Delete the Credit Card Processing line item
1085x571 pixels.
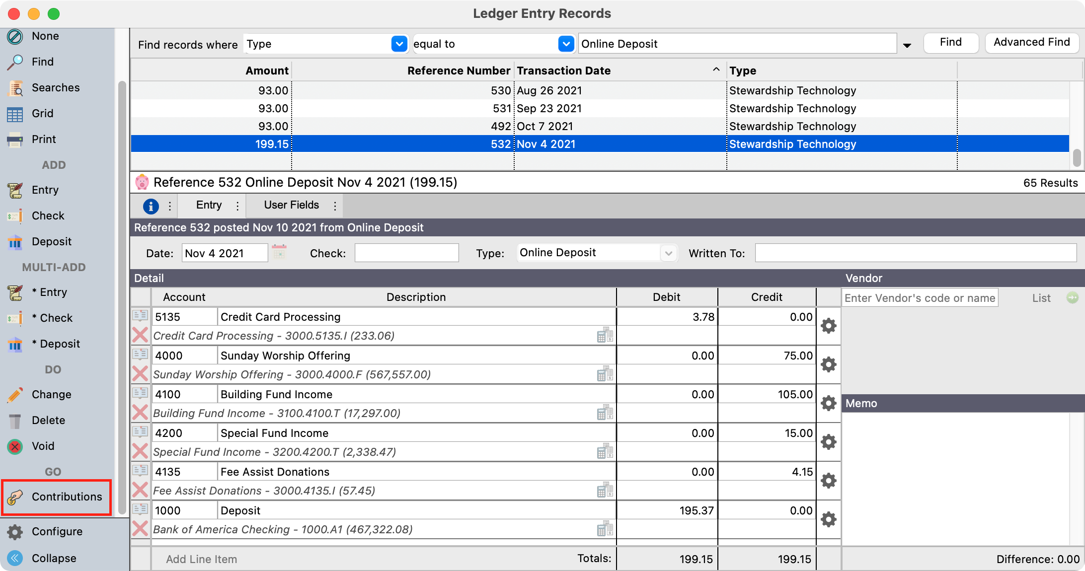[x=140, y=336]
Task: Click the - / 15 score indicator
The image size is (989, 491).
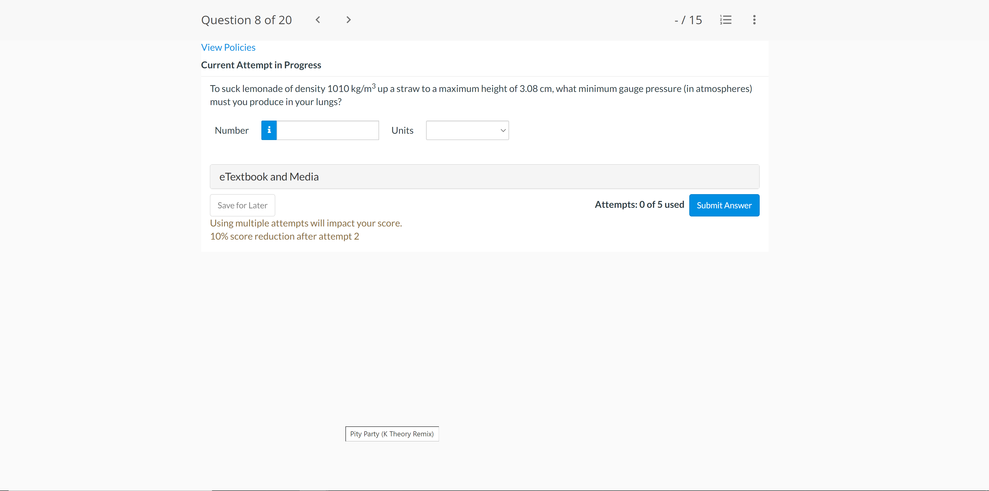Action: (x=688, y=20)
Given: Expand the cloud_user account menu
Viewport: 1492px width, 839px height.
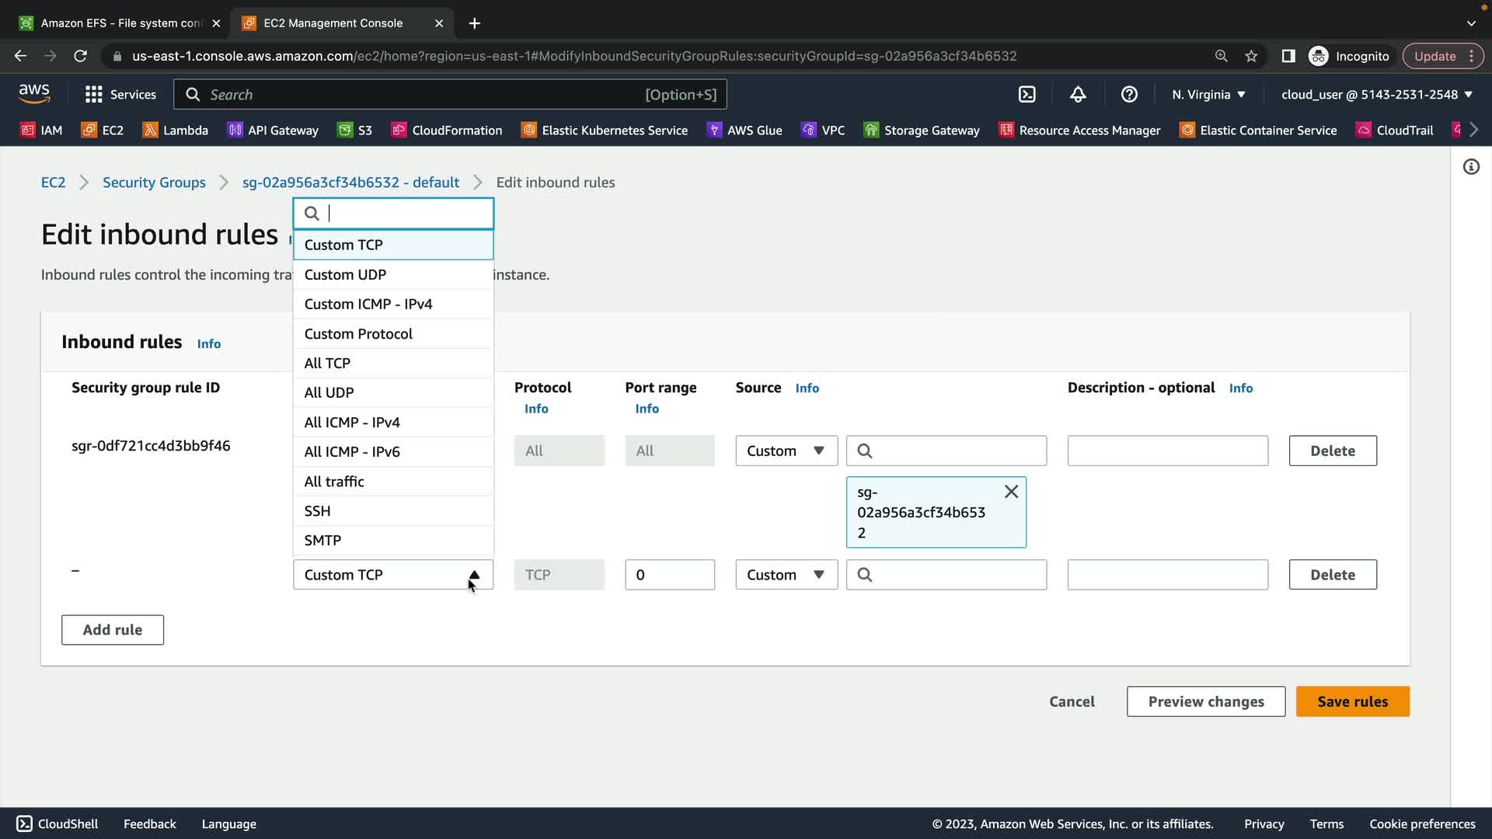Looking at the screenshot, I should tap(1376, 94).
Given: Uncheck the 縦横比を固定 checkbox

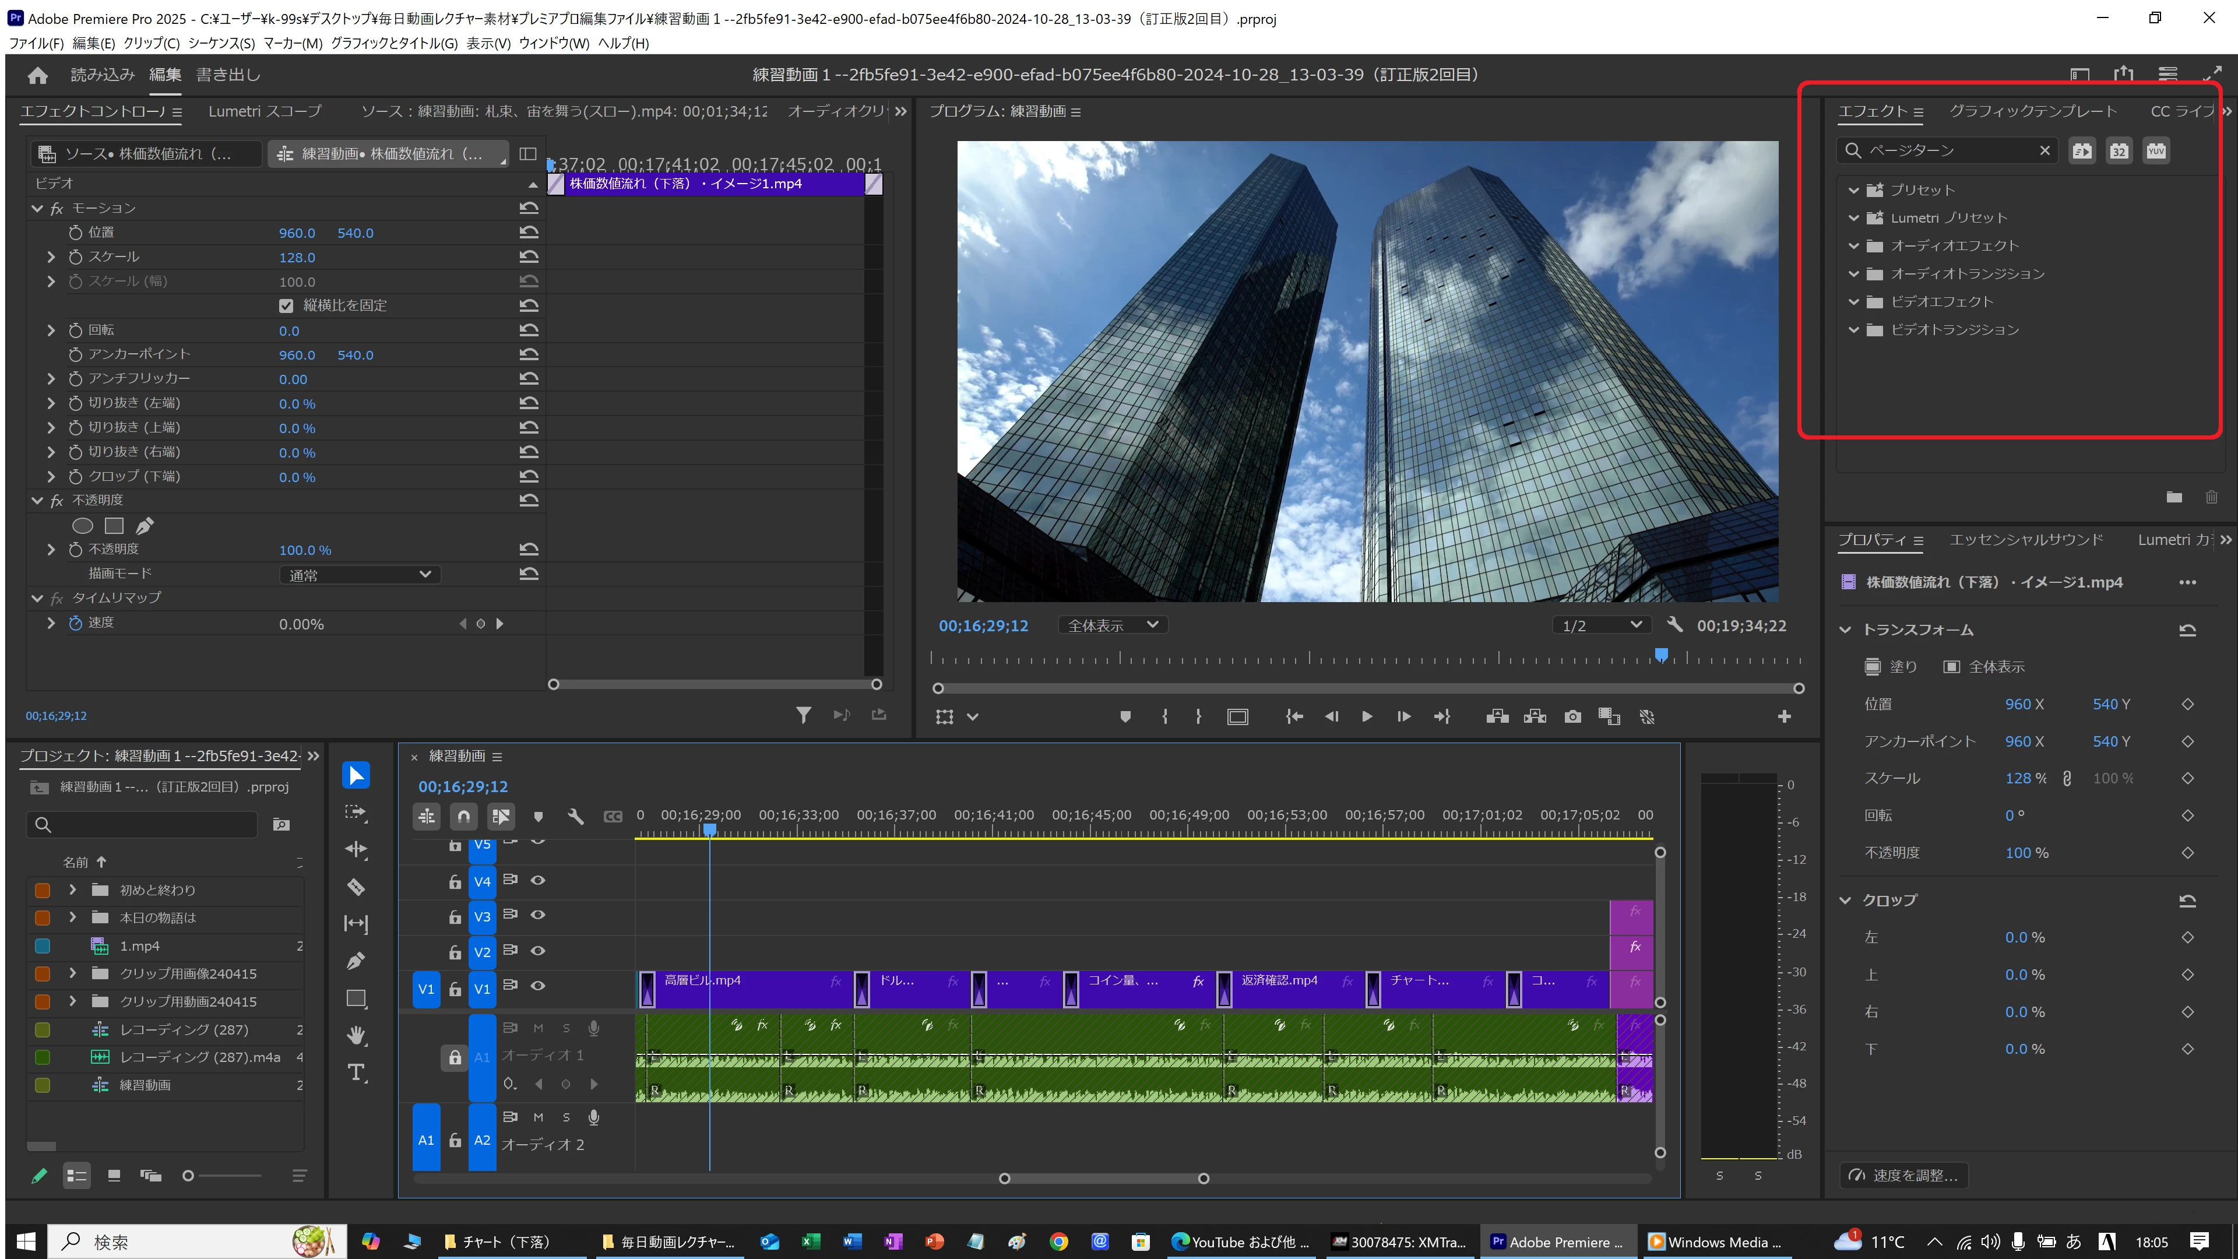Looking at the screenshot, I should click(x=287, y=306).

WHAT YOU ARE ASKED TO DO:
Go through the entries above and output them exactly, without pictures.

RESULT BELOW:
Delete the Credit Card Processing line item
1085x571 pixels.
[x=140, y=336]
Task: Click the - / 15 score indicator
The image size is (989, 491).
Action: (x=688, y=20)
Given: Expand the cloud_user account menu
Viewport: 1492px width, 839px height.
Looking at the screenshot, I should tap(1376, 94).
Given: Uncheck the 縦横比を固定 checkbox

Looking at the screenshot, I should click(x=287, y=306).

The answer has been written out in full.